Les Derniers Jours de l’humanité, de Karl Kraus
Comédie-Française, théâtre du Vieux-Colombier, à Paris
Vienne, 1914. La capitale impériale brille de tous ses feux. On y danse toujours la valse, mais on y écoute aussi Mahler, Schönberg… Freud vient d’y publier Totem et Tabou. Klimt, Kokoschka, Schiele sont les nouveaux maîtres de la peinture. Schnitzler, Zweig, Wedekind s’imposent au théâtre et dans la littérature. Otto Wagner et Adolf Loos révolutionnent l’architecture…
Qui aurait cru, alors, que l’assassinat d’un archiduc à Sarejevo, le 28 juin, entraînerait, en même temps que l’Autriche-Hongrie et toute l’Europe, cette ville phare de la culture dans l’apocalypse de la Première Guerre mondiale ? Très vite des écrivains, touchés dans leur chair, passés par le front, dénonceront la folie et la barbarie de cet inconcevable. Parmi les premiers, l’Autrichien en éternelle révolte, Karl Kraus.
Un montage extraordinairement tricoté
Entre 1915 et 1917, il écrit à chaud Les Derniers Jours de l’humanité (1), une pièce fleuve aux 800 pages et 500 personnages défilant en 220 saynètes réparties sur cinq actes (un par année, de 1914 à 1918), ponctués d’une cinquantaine d’intermèdes musicaux. Rédigée à partir de documents officiels et de propagande, d’articles de presse et de paroles saisies sur le front, dans la rue, au bistrot, elle s’apparente à un journal de bord de la guerre, telle que vécue par chacun, au jour le jour. Avant d’en proposer une « version scénique » de 220 pages et 99 scènes (2), Karl Kraus estimait à vingt-quatre heures la durée de sa représentation.
David Lescot, lui, la réduit à deux heures.
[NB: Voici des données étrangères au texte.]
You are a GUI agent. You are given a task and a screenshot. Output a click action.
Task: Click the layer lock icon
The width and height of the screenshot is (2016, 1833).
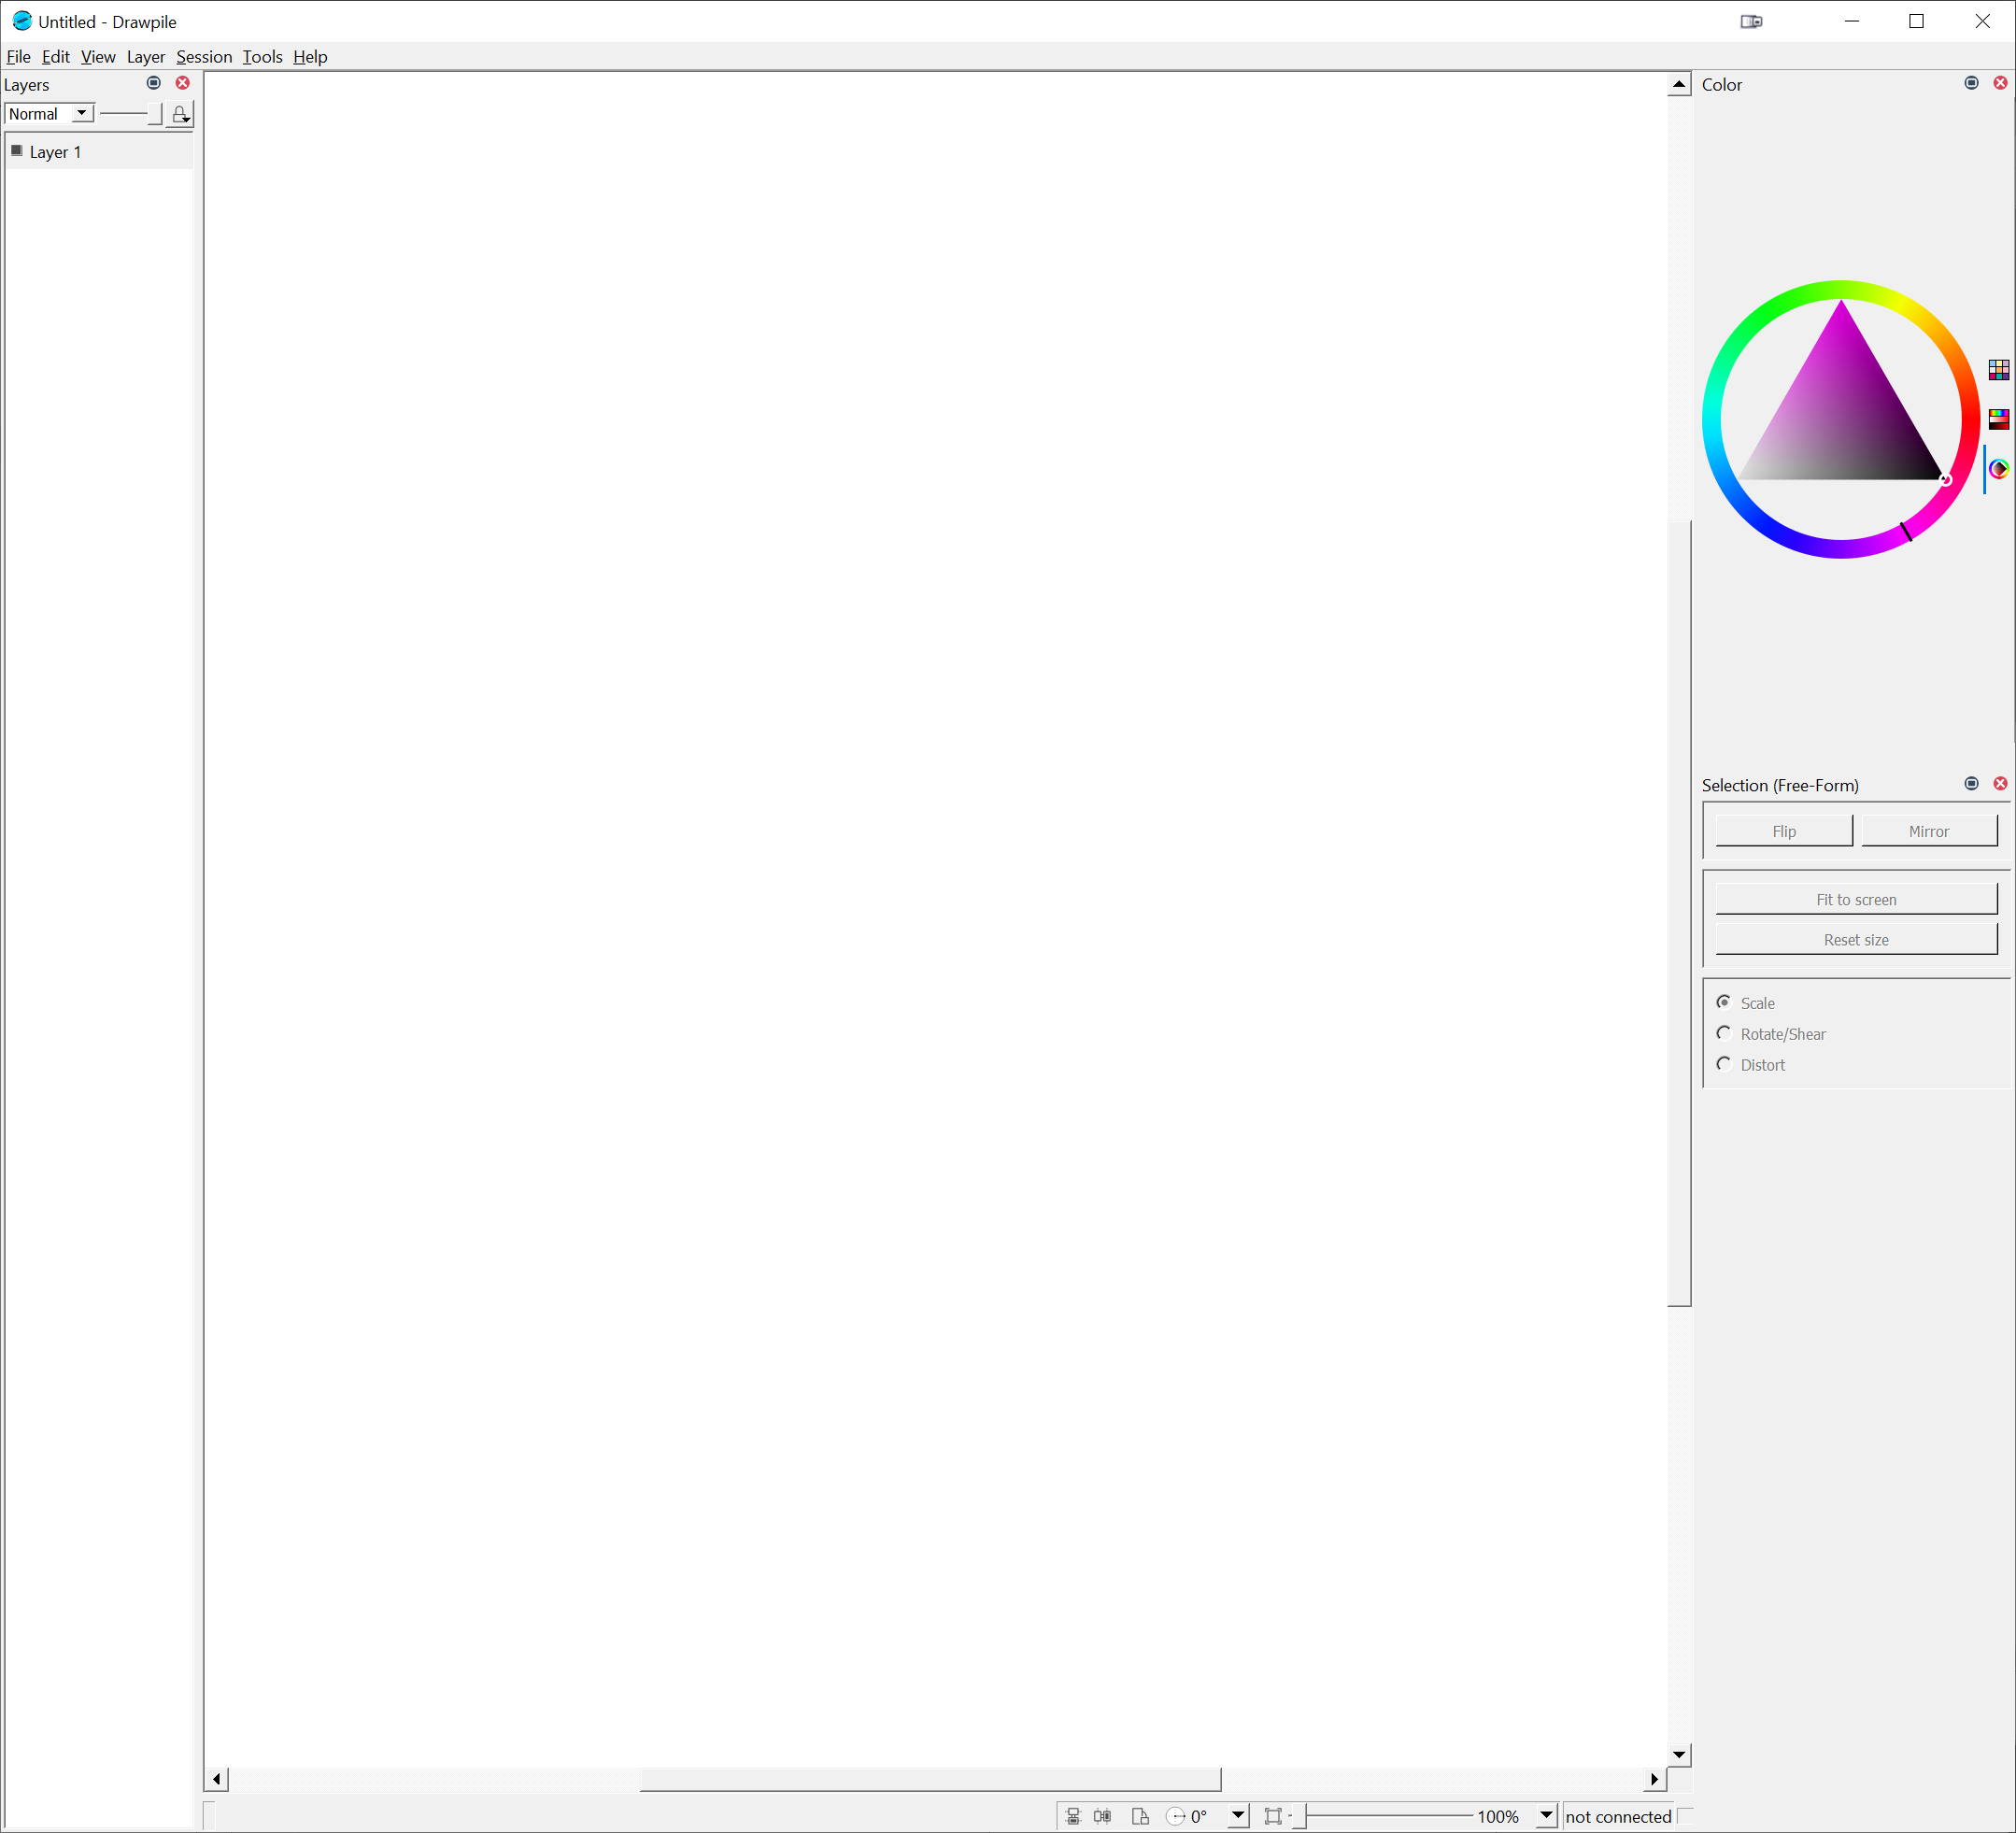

Mais deux heures denses, intenses, ramenant, par l’effet d’un montage extraordinairement tricoté, à l’essence de l’œuvre : non seulement la dénonciation de la guerre, de son horreur, des ravages du nationalisme, mais aussi la laideur d’une humanité donnant libre cours à sa bêtise, son cynisme, son égoïsme, son étroitesse d’esprit.
En osmose parfaite avec l’écriture sarcastique de Kraus, sa mise en scène tient autant du théâtre populaire et de tréteau que du music-hall et du cabaret, façon Karl Valentin, sur le mode d’un humour qui n’est que politesse du désespoir.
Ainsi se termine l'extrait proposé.